Visual field loss with optic chiasm lesions can range from monocular, junctional, homonymous to heteronymous (ie, bitemporal) scotomas.2,3 These patterns of visual field loss depend on the overall shape and size of the tumor as well as the patient’s individual optic chiasm anatomy in relationship to the underlying pituitary gland location (ie, prefixed, central, and postfixed optic chiasms).1,2
OCT has the potential to identify some of the earliest optic atrophy signs from retrograde degeneration in cases of optic chiasm compression.5-7 OCT RNFL loss has been shown to be highly correlated with the presence of visual field defects in optic chiasm compression and other optic neuropathies.6,7 In our experience, OCT may also identify optic chiasm compression before visual field defects are identifiable on standard automated visual field testing in some cases. It therefore seems advisable to use all available tools to make the correct diagnosis and monitor patients closely once the correct diagnosis has been made. We strongly recommend using OCT RNFL and GCL analyses in conjunction with automated visual field testing in all patients suspected of having optic chiasm lesions.

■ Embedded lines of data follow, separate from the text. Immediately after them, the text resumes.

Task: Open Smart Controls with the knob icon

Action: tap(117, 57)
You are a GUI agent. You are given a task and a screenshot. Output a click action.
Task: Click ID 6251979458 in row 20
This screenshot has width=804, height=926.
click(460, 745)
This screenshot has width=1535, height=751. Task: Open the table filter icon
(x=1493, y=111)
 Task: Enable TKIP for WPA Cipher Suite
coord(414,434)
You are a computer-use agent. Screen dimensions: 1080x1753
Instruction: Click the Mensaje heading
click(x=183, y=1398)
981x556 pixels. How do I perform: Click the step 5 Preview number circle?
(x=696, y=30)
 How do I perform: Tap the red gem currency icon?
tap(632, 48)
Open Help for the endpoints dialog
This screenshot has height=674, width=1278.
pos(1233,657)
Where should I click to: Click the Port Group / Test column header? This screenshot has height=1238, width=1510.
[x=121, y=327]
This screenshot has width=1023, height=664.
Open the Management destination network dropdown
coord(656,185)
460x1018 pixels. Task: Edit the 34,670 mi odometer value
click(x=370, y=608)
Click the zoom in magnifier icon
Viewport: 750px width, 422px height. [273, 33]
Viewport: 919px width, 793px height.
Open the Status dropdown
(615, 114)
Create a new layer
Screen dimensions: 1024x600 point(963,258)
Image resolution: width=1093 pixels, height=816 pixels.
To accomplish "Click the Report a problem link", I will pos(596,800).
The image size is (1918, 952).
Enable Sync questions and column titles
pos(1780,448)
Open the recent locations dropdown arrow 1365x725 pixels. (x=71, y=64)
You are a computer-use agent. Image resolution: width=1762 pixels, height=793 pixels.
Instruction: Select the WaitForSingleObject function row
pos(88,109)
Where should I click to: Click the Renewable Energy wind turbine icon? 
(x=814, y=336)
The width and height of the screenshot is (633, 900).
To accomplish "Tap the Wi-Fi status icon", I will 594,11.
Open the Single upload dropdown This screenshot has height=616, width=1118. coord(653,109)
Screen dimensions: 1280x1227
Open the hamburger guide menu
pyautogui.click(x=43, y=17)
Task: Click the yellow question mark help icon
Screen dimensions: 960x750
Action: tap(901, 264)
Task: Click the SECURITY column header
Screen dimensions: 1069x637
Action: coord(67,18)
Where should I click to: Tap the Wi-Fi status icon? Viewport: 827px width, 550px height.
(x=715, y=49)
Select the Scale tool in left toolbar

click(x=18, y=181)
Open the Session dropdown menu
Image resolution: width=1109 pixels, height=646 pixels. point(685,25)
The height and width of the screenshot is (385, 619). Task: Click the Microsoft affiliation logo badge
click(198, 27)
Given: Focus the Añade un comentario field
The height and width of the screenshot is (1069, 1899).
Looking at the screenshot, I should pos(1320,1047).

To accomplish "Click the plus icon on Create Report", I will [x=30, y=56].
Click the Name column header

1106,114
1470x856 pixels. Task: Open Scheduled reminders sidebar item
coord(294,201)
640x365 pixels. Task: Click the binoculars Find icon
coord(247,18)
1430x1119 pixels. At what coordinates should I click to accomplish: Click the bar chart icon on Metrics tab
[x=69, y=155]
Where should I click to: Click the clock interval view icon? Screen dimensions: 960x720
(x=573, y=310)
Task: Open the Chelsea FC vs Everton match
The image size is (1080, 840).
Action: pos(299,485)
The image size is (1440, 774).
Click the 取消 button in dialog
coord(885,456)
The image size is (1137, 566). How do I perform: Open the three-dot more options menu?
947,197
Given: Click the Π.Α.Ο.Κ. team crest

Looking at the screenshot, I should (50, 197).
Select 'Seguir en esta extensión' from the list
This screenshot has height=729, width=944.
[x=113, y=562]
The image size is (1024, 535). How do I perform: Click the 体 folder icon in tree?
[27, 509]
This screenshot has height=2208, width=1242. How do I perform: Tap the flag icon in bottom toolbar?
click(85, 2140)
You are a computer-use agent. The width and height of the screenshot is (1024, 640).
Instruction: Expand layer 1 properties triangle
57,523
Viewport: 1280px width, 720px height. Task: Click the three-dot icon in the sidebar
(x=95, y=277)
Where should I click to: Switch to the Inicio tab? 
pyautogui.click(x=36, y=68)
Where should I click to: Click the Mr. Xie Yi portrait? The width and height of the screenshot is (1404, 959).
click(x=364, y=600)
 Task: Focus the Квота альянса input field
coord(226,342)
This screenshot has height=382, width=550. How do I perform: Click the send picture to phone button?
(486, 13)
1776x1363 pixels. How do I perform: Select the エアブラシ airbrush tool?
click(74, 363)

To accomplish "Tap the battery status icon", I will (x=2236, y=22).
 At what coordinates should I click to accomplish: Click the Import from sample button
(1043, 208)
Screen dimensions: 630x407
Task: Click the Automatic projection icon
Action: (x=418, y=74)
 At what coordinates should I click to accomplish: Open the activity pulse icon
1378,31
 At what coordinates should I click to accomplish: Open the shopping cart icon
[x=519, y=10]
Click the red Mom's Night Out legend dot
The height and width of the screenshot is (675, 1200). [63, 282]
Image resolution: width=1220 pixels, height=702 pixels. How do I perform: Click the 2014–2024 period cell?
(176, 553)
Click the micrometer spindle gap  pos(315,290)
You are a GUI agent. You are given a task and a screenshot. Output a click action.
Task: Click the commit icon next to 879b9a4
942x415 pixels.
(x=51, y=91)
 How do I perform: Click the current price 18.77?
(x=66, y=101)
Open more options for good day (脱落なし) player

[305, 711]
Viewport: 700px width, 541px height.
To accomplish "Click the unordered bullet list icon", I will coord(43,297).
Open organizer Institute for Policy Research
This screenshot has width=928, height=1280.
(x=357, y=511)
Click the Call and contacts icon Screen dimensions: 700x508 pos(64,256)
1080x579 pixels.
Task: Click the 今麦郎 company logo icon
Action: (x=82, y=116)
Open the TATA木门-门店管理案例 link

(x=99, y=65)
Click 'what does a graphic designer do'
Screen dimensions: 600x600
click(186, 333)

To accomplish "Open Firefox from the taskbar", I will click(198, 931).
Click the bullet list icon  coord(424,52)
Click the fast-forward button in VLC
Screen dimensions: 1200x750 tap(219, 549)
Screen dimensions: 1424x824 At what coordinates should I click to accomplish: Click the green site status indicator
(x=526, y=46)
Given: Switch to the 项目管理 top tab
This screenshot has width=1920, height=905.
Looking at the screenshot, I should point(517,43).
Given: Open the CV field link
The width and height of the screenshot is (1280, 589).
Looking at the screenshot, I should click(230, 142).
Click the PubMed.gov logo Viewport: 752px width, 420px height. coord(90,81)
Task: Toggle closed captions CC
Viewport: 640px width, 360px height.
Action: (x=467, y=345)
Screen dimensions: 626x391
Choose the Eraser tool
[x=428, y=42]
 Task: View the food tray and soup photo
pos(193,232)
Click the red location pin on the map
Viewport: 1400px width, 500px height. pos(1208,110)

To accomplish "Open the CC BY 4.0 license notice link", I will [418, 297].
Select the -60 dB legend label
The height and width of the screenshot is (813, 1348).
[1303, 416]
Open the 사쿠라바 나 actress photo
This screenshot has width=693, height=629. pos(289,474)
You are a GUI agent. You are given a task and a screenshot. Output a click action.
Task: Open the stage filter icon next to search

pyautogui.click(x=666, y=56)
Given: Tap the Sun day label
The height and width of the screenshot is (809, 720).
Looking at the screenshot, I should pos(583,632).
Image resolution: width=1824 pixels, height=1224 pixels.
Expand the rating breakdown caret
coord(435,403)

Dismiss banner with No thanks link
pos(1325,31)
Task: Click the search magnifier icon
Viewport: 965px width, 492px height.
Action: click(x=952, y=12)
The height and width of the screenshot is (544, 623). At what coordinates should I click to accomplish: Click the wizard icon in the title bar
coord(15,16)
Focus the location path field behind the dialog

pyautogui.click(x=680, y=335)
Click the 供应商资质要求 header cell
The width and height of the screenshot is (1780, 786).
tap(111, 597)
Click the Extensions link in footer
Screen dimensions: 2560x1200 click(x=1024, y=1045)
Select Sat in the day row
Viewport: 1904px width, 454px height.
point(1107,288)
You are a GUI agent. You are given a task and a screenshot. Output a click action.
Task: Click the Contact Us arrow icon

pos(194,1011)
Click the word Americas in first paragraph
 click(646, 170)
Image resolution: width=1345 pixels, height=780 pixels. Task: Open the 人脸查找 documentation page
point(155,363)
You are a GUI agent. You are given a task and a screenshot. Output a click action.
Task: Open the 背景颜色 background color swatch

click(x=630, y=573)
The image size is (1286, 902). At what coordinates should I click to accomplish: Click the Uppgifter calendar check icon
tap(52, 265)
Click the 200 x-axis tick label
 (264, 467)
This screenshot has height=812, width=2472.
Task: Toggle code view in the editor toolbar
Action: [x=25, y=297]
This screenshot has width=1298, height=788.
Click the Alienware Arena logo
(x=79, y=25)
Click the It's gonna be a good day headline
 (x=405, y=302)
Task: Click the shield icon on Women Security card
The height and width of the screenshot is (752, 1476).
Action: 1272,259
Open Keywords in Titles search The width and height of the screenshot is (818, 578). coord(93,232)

GCL analysis aids comparison of nasal to temporal GCL loss, where the GCL loss respects the vertical meridian.7 Respecting the vertical meridian can be one of the earliest indicators of optic chiasm compression and should raise suspicion of neurological causes of optic atrophy.7 We call this the vertical cut in our clinic to denote that GCL loss is greater nasally than temporally and have used this finding during several other patient encounters to help diagnose pituitary and optic chiasm lesions before the visual field defects became evident (Figures 5 and 6). We recommend looking for this finding anytime a GCL analysis is performed in clinical situations.

BE ON THE LOOKOUT
This case serves as a reminder that, although pituitary adenomas are the most common cause of optic chiasm compression, they are not the only cause.3,4 A timely investigation with neuroimaging is important to ascertain the true underlying cause of suspected optic chiasm compression. This patient’s large meningioma was the culprit rather than the presumed pituitary adenoma we expected. Timely recognition of optic chiasm compression with visual field testing and OCT, along with a referral for a neurosurgical consultation, is critical. We recommend that all eye care providers become familiar with their local neurosurgeons to ensure timely referrals when indicated in situations similar to ours. Should this patient return for follow-up care in the future, we believe she would be an excellent candidate for a low vision evaluation.